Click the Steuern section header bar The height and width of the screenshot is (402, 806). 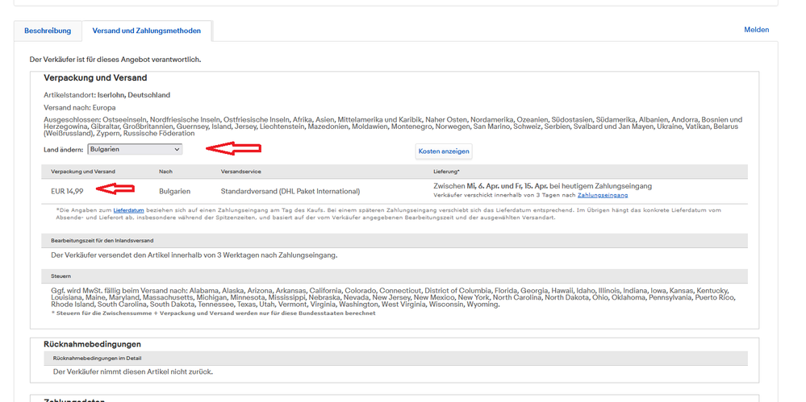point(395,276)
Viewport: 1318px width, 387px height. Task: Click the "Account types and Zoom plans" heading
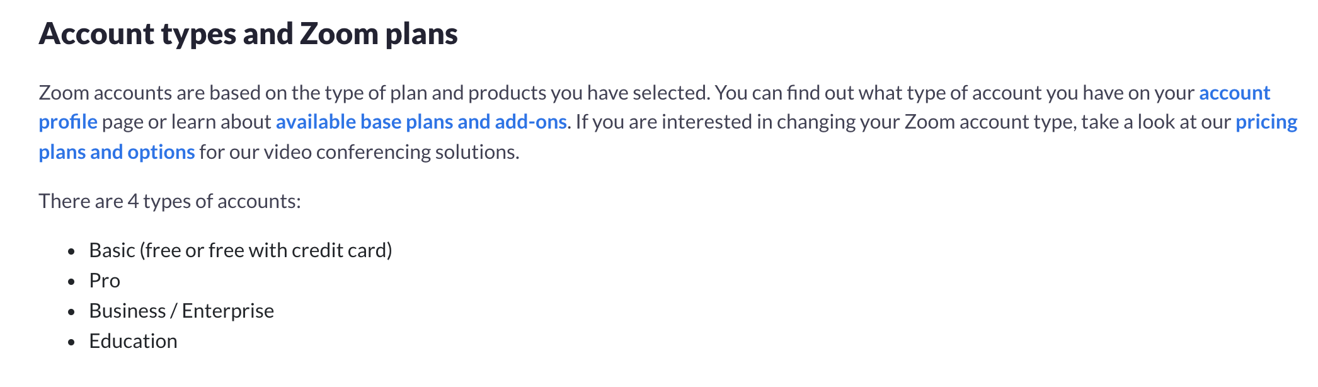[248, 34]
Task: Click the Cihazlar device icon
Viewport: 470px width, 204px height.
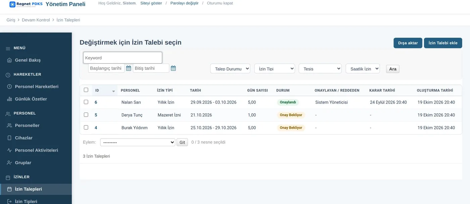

-----

Copy the records exactly, starting at the line that contains "Task: Click the Cihazlar device icon" and continuing through the end of the records, and leave the pictures out of your answer.

§ **Correct output**:
Task: Click the Cihazlar device icon
Viewport: 470px width, 204px height.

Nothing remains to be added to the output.